● **Task goal**:
In which lines of the data does the string "computer" appear? Copy every one.

┌─ Data excerpts

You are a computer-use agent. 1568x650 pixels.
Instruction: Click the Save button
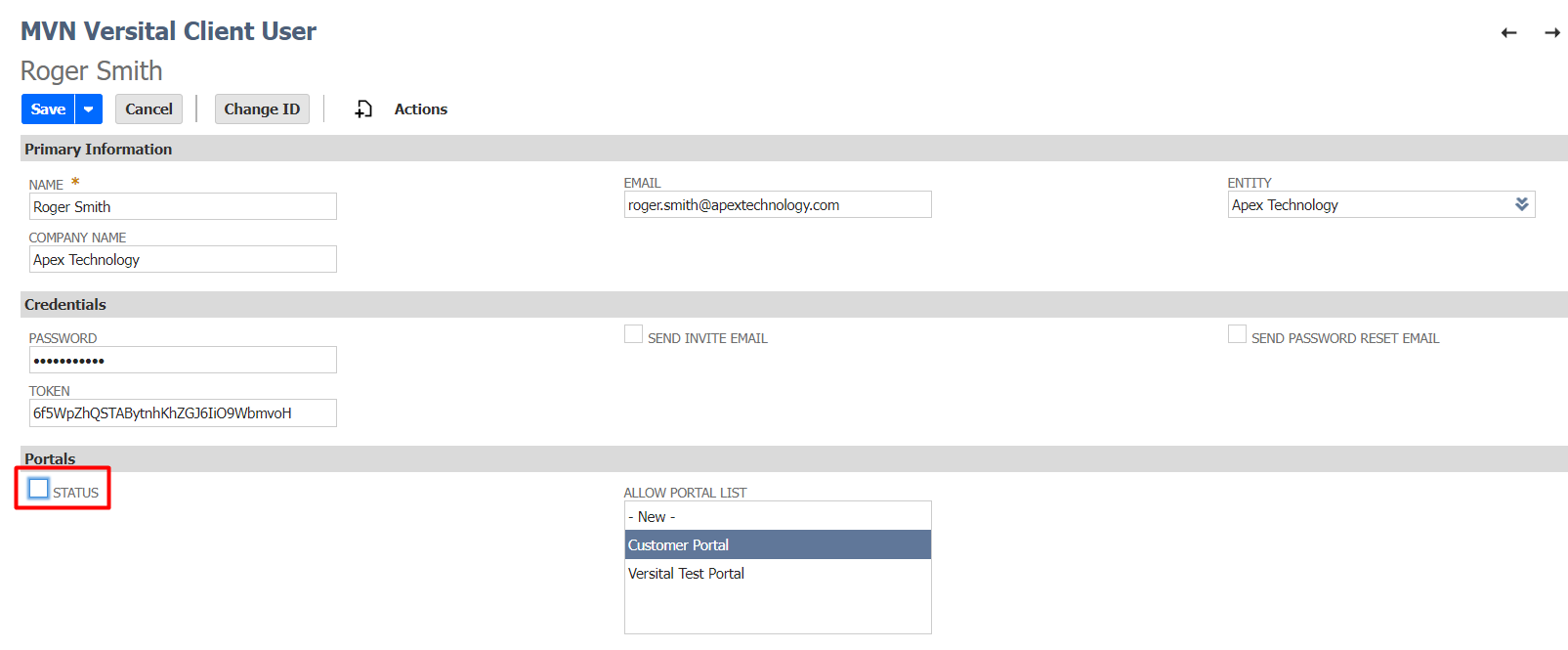(x=48, y=109)
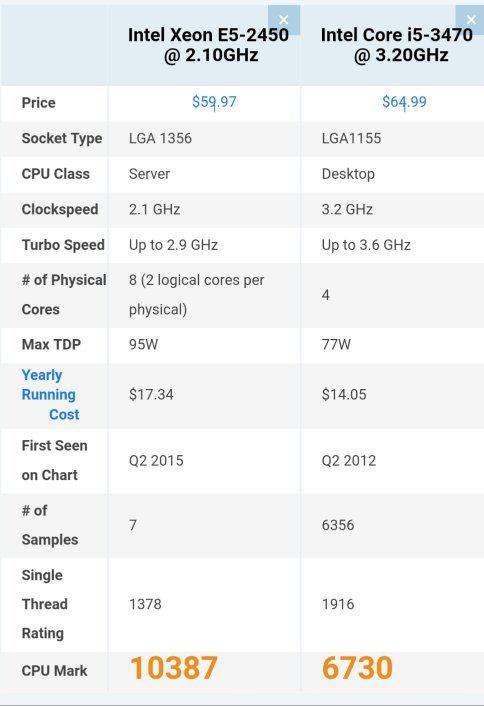Viewport: 484px width, 706px height.
Task: Click the LGA 1356 socket value
Action: pos(160,138)
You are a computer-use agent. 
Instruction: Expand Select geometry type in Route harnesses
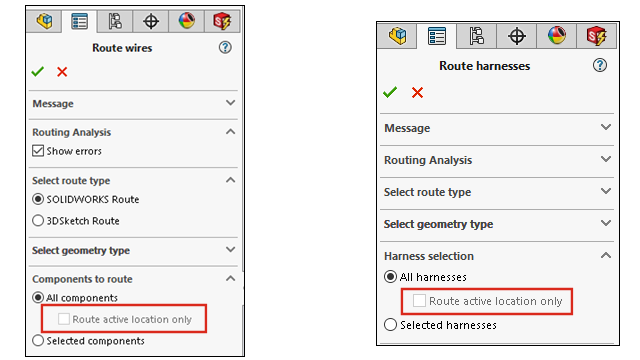point(497,224)
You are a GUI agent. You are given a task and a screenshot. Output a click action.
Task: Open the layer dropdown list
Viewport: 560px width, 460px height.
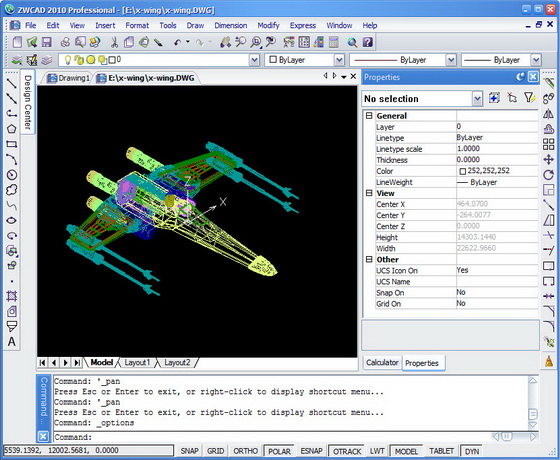[x=254, y=60]
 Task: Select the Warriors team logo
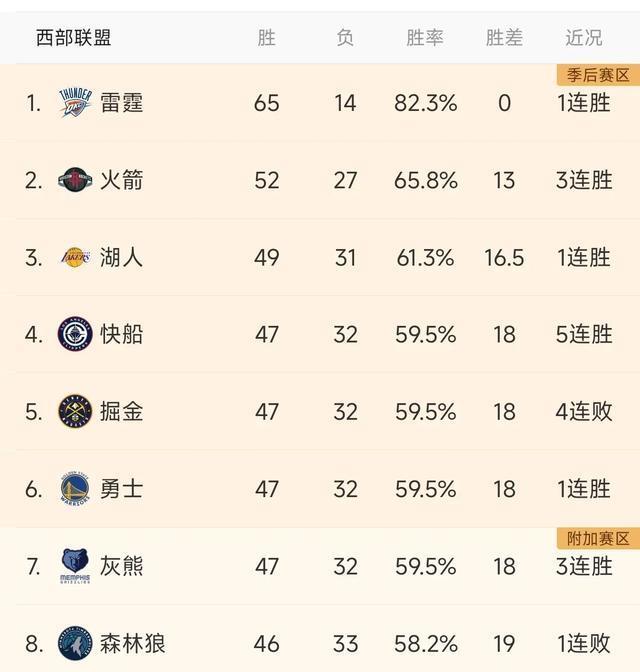click(75, 489)
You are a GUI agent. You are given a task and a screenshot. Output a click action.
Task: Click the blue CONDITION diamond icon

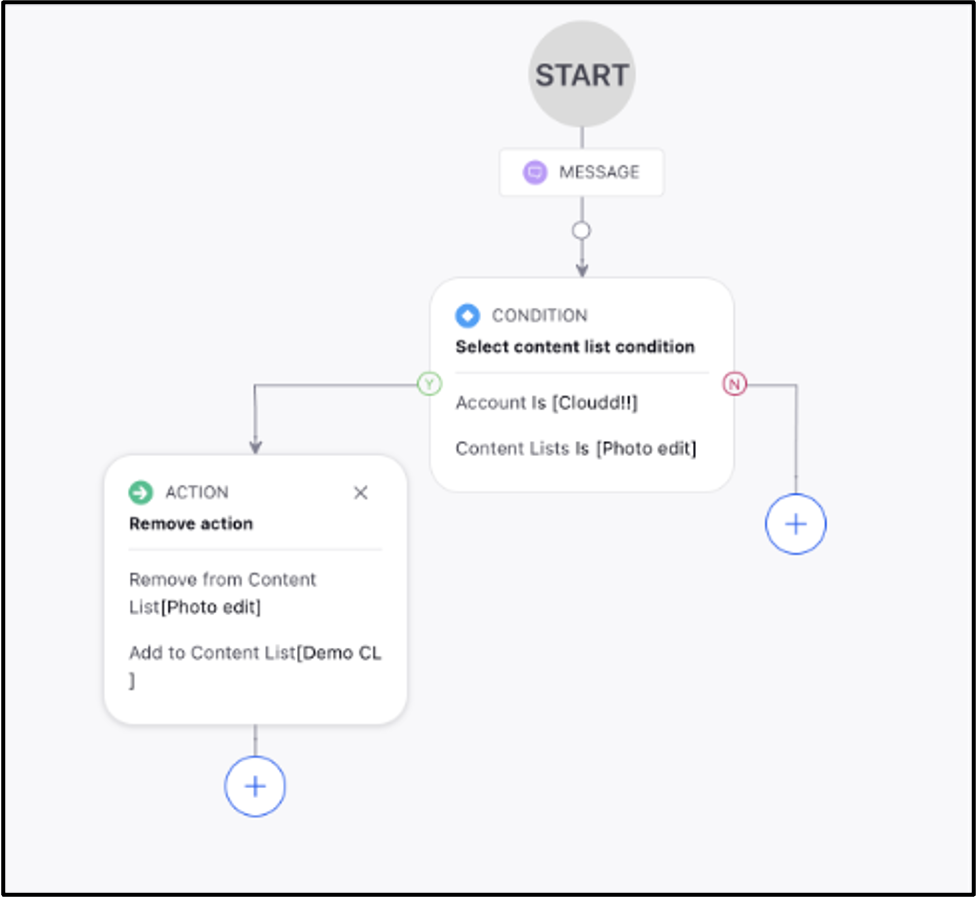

└─

● **Solved problem**:
You are a computer-use agent. 1568x650 pixels.
You are a computer-use agent. 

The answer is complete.